The value of the tech giant at the center of the generative AI boom rocketed almost 800% from the start of 2023 to its peak in June as institutional and retail investors alike bet that its chip business would remain indispensable to companies building powerful AI models. It’s now worth about $3 trillion and briefly became the world’s most valuable company.
But since then, its stock has faced some volatile swings. It lost about $750 billion in the space of six weeks after its June peak as big customers like Google and Microsoft shared signs that their massive capital expenditure is unlikely to yield returns anytime soon.
So, as investors prepared to hear Nvidia report its second-quarter earnings after the bell on Wednesday, they were hoping for some answers on what the future might look like for one of the AI industry’s most-hyped businesses.
Nvidia’s response suggests it may start to resemble Apple’s trajectory. Here’s why.
Nvidia’s future looks more like Apple’s
For some time, investors had been told the same story by Nvidia’s CEO Jensen Huang: that the generative AI boom was made possible thanks to his company’s chips, or GPUs, and with the tech sector all in on AI now, demand for them would keep flowing.
Nvidia’s first-quarter earnings this year reassured investors that this was very much the case. It reported quarterly revenue of $26 billion, up a staggering 262% from the same quarter a year ago.
Second-quarter earnings, however, seemed to be less reassuring.
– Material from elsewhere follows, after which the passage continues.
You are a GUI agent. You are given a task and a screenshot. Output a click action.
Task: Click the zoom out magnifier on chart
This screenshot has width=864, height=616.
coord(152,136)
Nvidia shares fell 7% in after-hours trading on Wednesday after it reported a smaller 122% year-on-year increase in quarterly revenue of $30 billion.
It’s worth noting that this is a record for Nvidia. It has never generated as much revenue in three months as it has done in its last quarter. And guidance for the next quarter suggests a record will be set again.
But in some ways, Nvidia — like Apple — is a victim of its own success. There are upper limits to any market, be it smartphones or GPUs.
“Even future guidance was raised, but again not by the tune from previous quarters,” Chandler Willison, a research analyst at M Science, said in a note on Wednesday night. Nvidia is “a great company that is still growing revenue at 122%, but it appears the bar was just set a tad too high this earnings season.”
Apple is more familiar with sluggish growth. After the explosive trajectory for iPhone sales between 2007 and 2015, growth slowed and has more recently contracted, according to data from Statista.
The smartphone maker has remained one of Silicon Valley’s most robust companies despite its biggest revenue driver facing a slowdown in sales for a few reasons.
For one, the smartphone market has become increasingly saturated since the iPhone made its debut. Consumers have also become less enthused about buying devices that have seen only iterative improvements each year.
It’s a big reason Apple’s net sales declined to $383.3 billion in its last full fiscal year, down from $394.3 billion the previous year.
Optimistic
Nvidia investors may not need to prepare for revenue to decline anytime soon, but the slower growth shared on Wednesday suggests the company could end up on a similar trajectory to Apple if growth continues to slow in future quarters. Both have underlying revenue drivers in motion, but with growth becoming less stellar than it had been in the past.
Kyle Rodda, an analyst at Capital.com, told BI that Apple’s best growth years were almost two decades ago. “However, owing to the business’s continued strong performance, it has been able to continue growing sales and generating shareholder value, just at a lower rate — and with a little less of the hype and mania that gets ignited when markets find a cool new thing,” he said.
“Given that Nvidia’s chips may have the same revolutionary impact as Apple’s products, the company may follow a similar path.”
Kate Leaman, chief market analyst at AvaTrade, told BI that Nvidia’s growth mirrored Apple’s early years with the iPhone. “Nvidia’s strategy of regularly updating its products, not unlike Apple’s yearly iPhone releases, aims to keep demand steady,” she said. “Nevertheless, Nvidia’s future remains dependent on how well its next-generation GPUs can continue to drive the AI revolution amidst competitive pressures and evolving market needs.”
Rising demand
Huang, of course, is optimistic about demand rising later this year for the next-generation Blackwell GPU and has set Nvidia up for an annual chip release like Apple’s annual release of the iPhone.
With the generative AI boom expected to dominate the tech industry for years to come, GPUs will remain necessary purchases for companies seeking to lead on AI, meaning Nvidia shouldn’t see a sudden exodus of buyers.
Wedbush analysts including Dan Ives commented in a research note: “AI GPU demand is way outstripping supply for Nvidia at this juncture and the Street should come away from these results as a very bullish indicator for the broader tech sector with more shock and awe rather than a shrug of the shoulders in our view.”
That said, pressure is on Huang’s customers to prove to their investors that buying Nvidia GPUs will prove lucrative sooner rather than later. If they struggle to do that, expect demand to slow further.